Cardiac Catheterization and Coronary Angiography (L26880) R (#2) (effective 12/01/2008)

(A) This LCD was revised in response to reconsideration requests to correct the section on extra-cardiac angiography to: (1) clarify that the LCD applied only to extra-cardiac angiography performed during the same encounter as cardiac catheterization; (2) clarify the difference between the selective and nonselective cardiac angiography services; and (3) include additional ICD-9-CM diagnosis codes that support the medical necessity of the selective extra-cardiac catheterization.

(B) The ICD-9-CM Codes that Support Medical Necessity subsection for left ventricular catheterization was revised to exclude the reference to coronary/bypass angiography since the specific CPT codes for these services were not identified.

(C) ICD-9-CM code V67.09 was added to the diagnoses supporting medical necessity for right and left heart catheterization and endomyocardial biopsy.

(D) This revision is retroactive to the original date of implementation of this LCD (July 1, 2008 for all of National Government Services jurisdictions, including contracts 00803 and 00308; or the specific transition date for each region into J-13, as noted above).

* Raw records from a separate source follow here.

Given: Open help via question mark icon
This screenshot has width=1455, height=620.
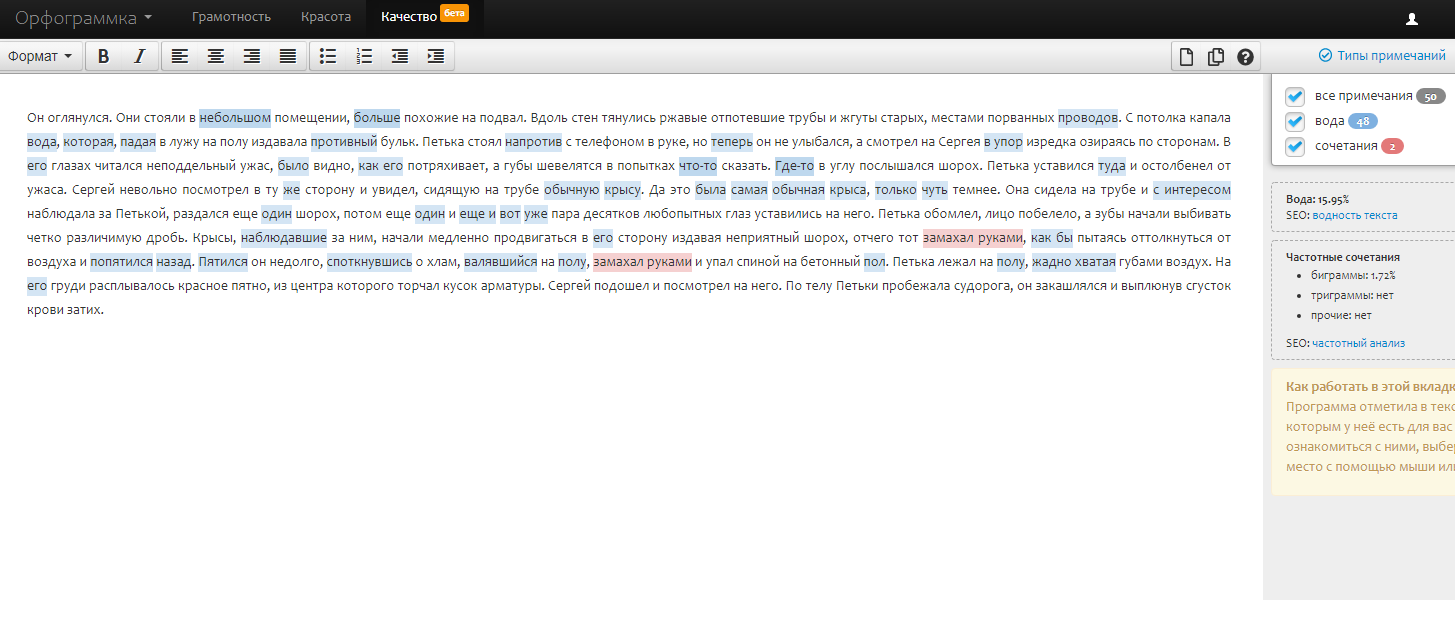Looking at the screenshot, I should 1245,57.
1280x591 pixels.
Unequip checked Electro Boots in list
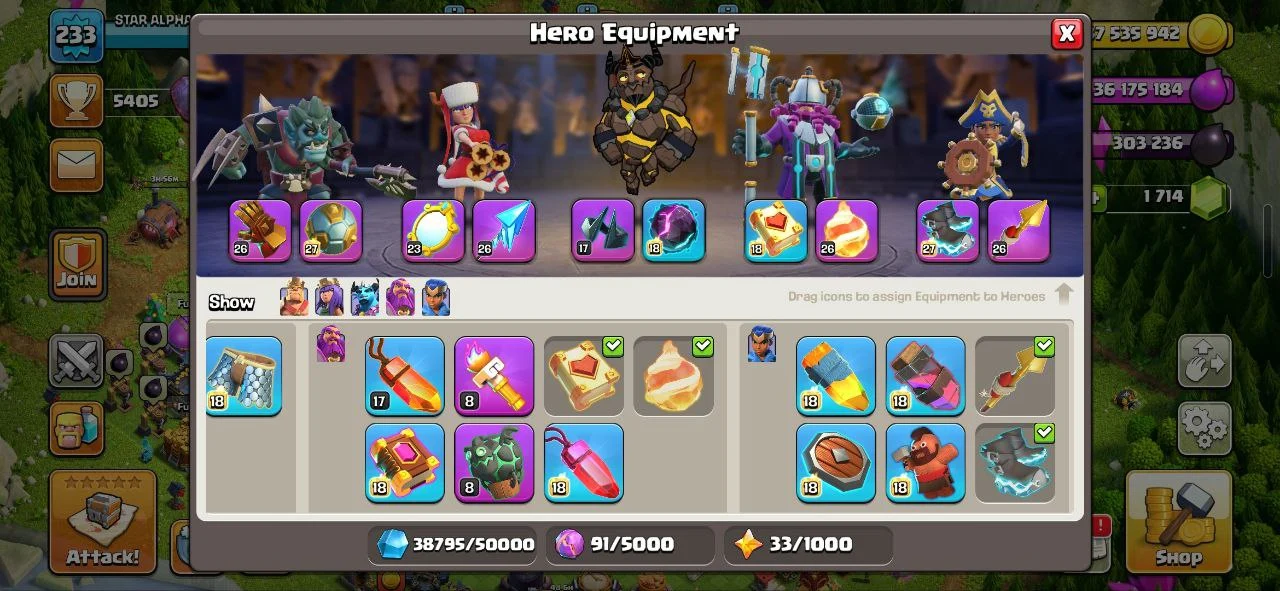point(1015,463)
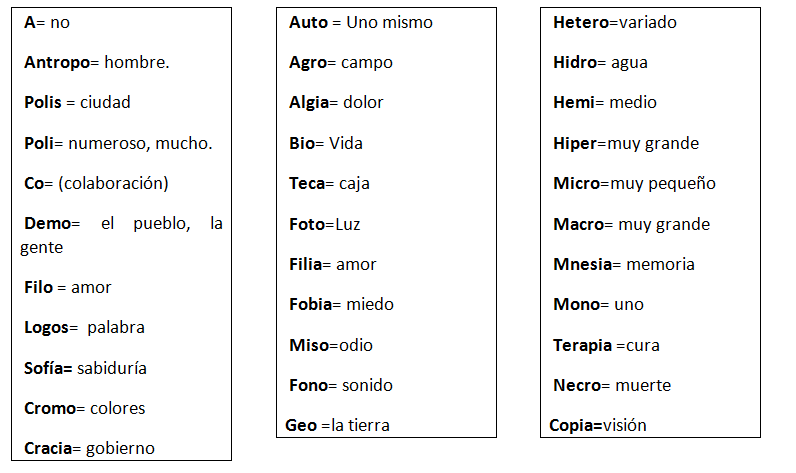Select the Copia=visión line

(598, 425)
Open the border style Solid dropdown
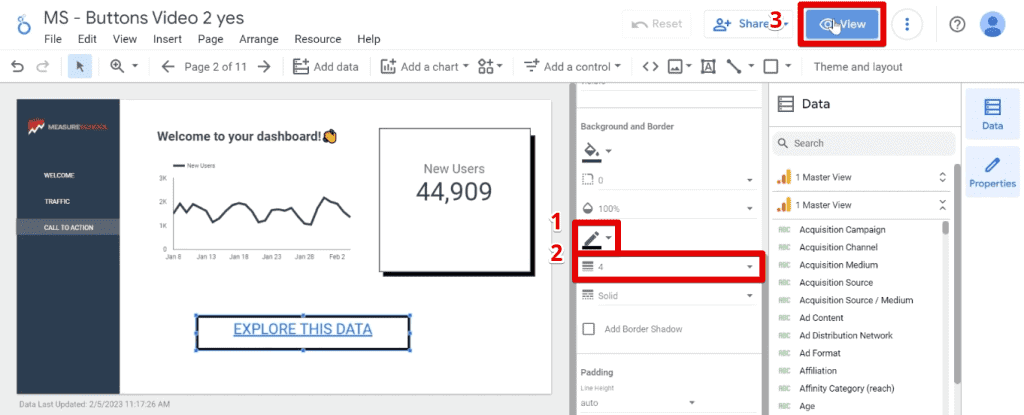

No additional comment or notice periods required and none given.

Cardiac Catheterization and Coronary Angiography SIA (A46193) article will be published December 1, 2008.

Revision (#3):
(A) This article was revised in response to reconsideration requests to correct the section on extra-cardiac angiography to: (1) clarify that the LCD applied only to extra-cardiac angiography performed during the same encounter as cardiac catheterization; (2) clarify the difference between the selective and non-selective extra-cardiac angiography services; and (3) include additional ICD-9-CM diagnosis codes that support the medical necessity of the selective extra-cardiac catheterization.

(B) This revision is retroactive to the original date of implementation of this LCD (July 1, 2008 for all of National Government Services jurisdictions, including contracts 00803 and 00308; or the specific transition date for each region into J-13, as noted above).